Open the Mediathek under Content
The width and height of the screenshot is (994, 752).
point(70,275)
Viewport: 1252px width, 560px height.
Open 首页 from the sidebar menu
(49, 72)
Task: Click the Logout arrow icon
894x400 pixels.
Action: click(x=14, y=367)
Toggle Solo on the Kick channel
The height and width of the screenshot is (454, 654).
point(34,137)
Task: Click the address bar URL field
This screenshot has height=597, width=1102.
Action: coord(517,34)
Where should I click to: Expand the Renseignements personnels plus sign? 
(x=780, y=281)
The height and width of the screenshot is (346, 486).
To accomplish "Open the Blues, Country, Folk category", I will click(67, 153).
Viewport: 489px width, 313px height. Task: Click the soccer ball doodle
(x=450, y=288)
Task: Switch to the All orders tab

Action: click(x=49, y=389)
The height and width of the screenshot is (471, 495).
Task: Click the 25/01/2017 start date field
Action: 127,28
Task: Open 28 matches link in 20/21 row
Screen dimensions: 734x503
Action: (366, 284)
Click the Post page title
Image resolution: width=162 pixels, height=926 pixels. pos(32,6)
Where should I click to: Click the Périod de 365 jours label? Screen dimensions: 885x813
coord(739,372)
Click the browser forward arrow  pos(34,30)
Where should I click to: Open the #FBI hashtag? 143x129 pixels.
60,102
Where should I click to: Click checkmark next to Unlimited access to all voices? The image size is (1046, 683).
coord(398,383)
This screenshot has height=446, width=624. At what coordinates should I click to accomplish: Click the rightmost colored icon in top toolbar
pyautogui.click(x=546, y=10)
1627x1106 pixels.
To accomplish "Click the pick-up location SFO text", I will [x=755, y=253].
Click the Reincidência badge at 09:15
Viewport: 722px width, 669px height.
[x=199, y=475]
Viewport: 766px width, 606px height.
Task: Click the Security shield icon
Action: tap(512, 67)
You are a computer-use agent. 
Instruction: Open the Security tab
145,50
----------
_EXERCISE PROMPT_
For the string "arrow", filter the data and copy out each line where it occurs.

_SOLUTION TO THE PROBLEM_
Task: Click the Logout arrow icon
Click the browser forward arrow  pos(34,30)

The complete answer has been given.